Dopo il successo di Mediawan, la società fondata nel 2015 da Xavier Niel, Pierre-Antoine Capton e Matthieu Pigasse con lo scopo di acquisire imprese nel settore dei media tradizionali, digitali e dell’entertainment su territorio europeo (e oggi uno dei leader nella produzione audiovisiva in UE),  per il fondatore del Gruppo Iliad è tempo di lanciarsi in una nuova avventura.

Niel ha infatti ufficializzato questa domenica la nascita di 2MX Organic insieme al banchiere Matthieu Pigasse e all’imprenditore Moez-Alexandre Zouari (azionista di riferimento della catena di negozi Picard, specializzata nella vendita di alimenti surgelati, con oltre 1.000 punti vendita in tutto il mondo).

Xavier Niel Moez-Alexandre Zouari Matthieu Pigasse

Xavier Niel Moez-Alexandre Zouari e Matthieu Pigasse

Si tratta di una nuova società (precisamente una SPAC – Special Purpose Acquisition Companies) che sarà quotata alla borsa di Parigi e con cui i tre partner mirano a costruire un player europeo leader nel settore dei beni di consumo biologici e sostenibili, sfruttando il balzo della domanda di prodotti biologici da parte dei consumatori.

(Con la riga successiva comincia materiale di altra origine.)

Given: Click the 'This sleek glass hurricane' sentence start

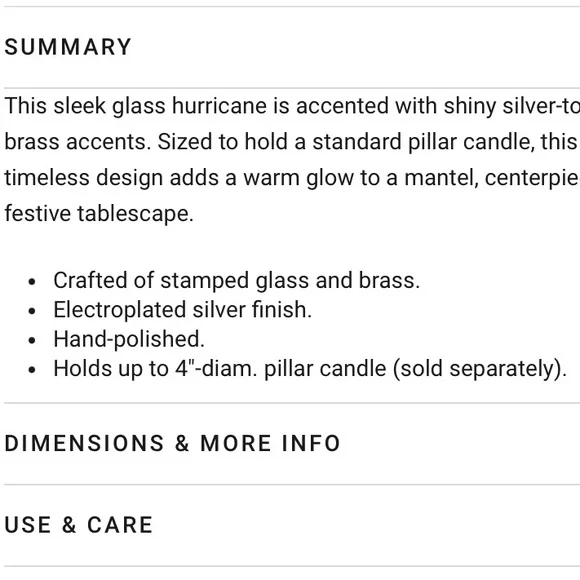Looking at the screenshot, I should (135, 106).
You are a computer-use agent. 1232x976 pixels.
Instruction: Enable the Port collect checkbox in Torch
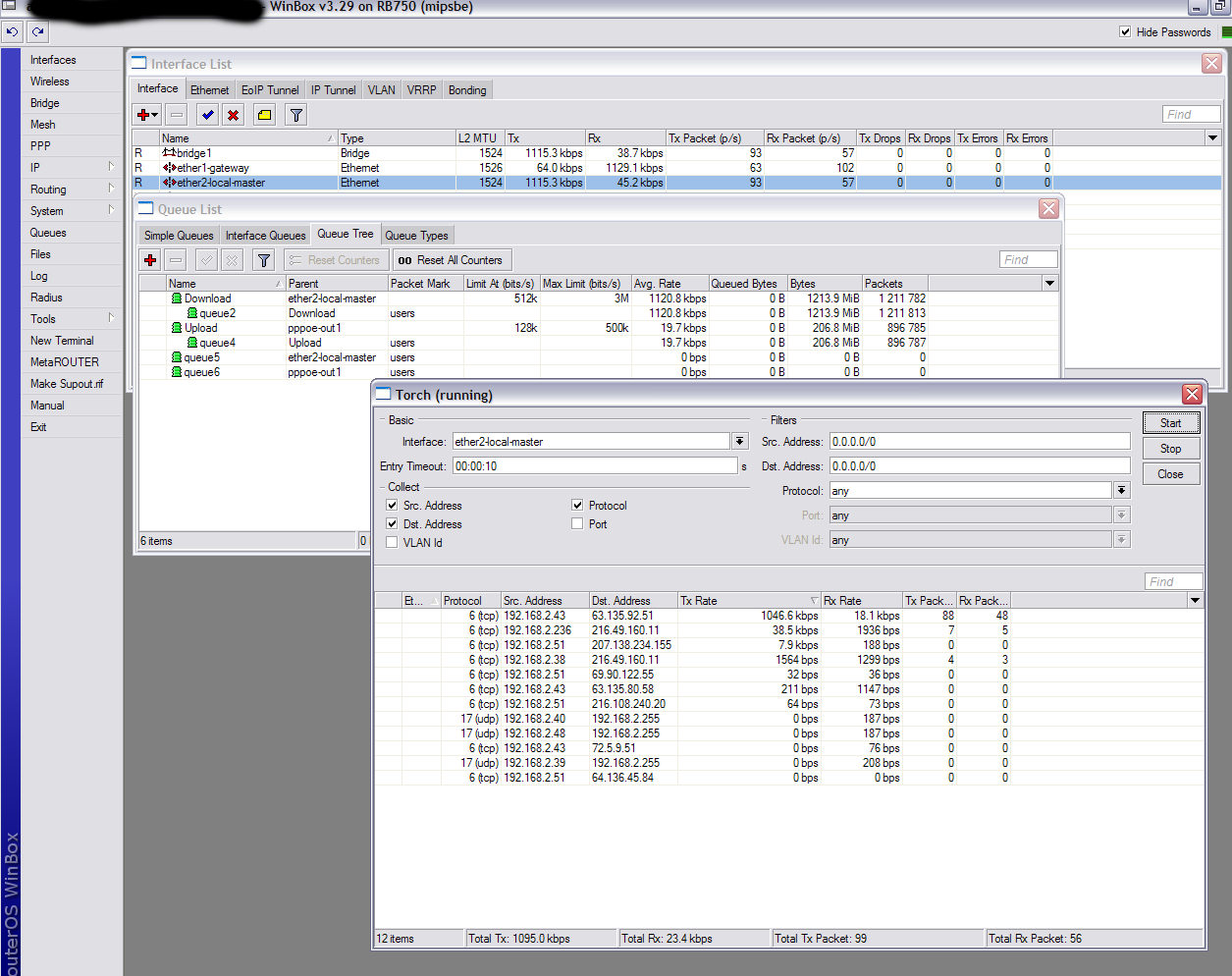click(x=577, y=524)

Una SPAC è una società costituita al solo scopo di raccogliere capitali attraverso una IPO (Offerta Pubblica Iniziale), con l’obiettivo di una futura acquisizione o fusione in un particolare settore (in questo specifico caso in quello dei beni di consumo).

La raccolta di capitali è già partita e il risultato dovrebbe essere comunicato il prossimo 7 dicembre (si punta a raccogliere tra i 250 e i 300 milioni di euro).

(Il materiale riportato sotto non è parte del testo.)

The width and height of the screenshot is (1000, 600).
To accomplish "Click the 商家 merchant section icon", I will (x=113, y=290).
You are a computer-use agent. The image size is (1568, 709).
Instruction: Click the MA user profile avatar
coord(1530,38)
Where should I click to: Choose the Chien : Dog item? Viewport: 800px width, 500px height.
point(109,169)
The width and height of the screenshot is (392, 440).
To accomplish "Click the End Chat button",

Una volta ottenuti questi fondi dai diversi investitori, si partirà con le prime acquisizioni di “una o più società operanti in Europa con una forte responsabilità sociale e ambientale che sono coinvolte nel settore dei beni di consumo, della produzione e della distribuzione” (questo quanto riportato nel comunicato stampa rilasciato da 2MX Organic).

Xavier Niel riassume così i vantaggi di questa SPAC: “Di fronte a industriali e distributori affermati, si parte da una pagina bianca per costruire un modello alternativo e rompere la logica che ha portato ad aberrazioni lungo tutta la filiera, dalla produzione agricola alla distribuzione, con insalate composte che girano per il mondo prima di arrivare sui nostri piatti”.

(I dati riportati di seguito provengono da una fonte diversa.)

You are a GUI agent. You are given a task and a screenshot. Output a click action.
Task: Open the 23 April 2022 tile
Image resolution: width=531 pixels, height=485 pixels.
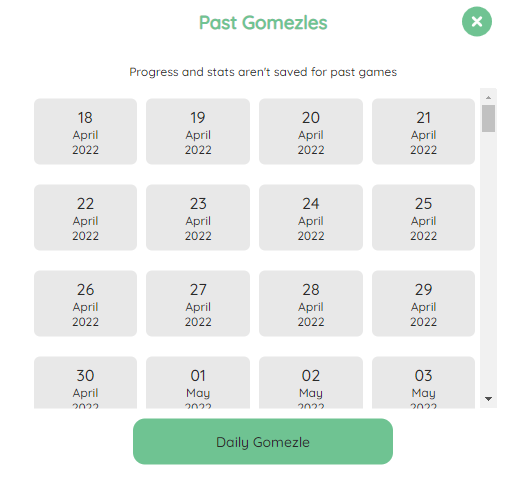198,217
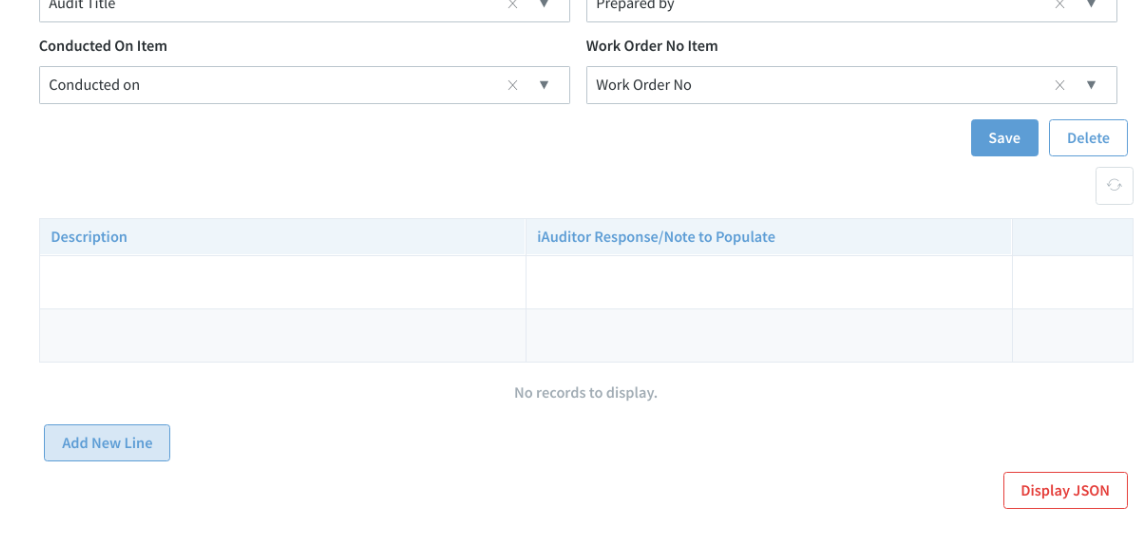Expand the Conducted on dropdown arrow
The image size is (1148, 547).
pos(544,85)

Secondo i tre fondatori, la prima acquisizione, del valore compreso tra 1,5 e 2 miliardi di euro, potrebbe essere completata nel 2021.

Consumi prodotti bio

Le potenzialità per fare bene ci sono tutte e a dimostrarlo c’è la continua crescita del consumo di prodotti biologici da parte degli europei, Italia inclusa.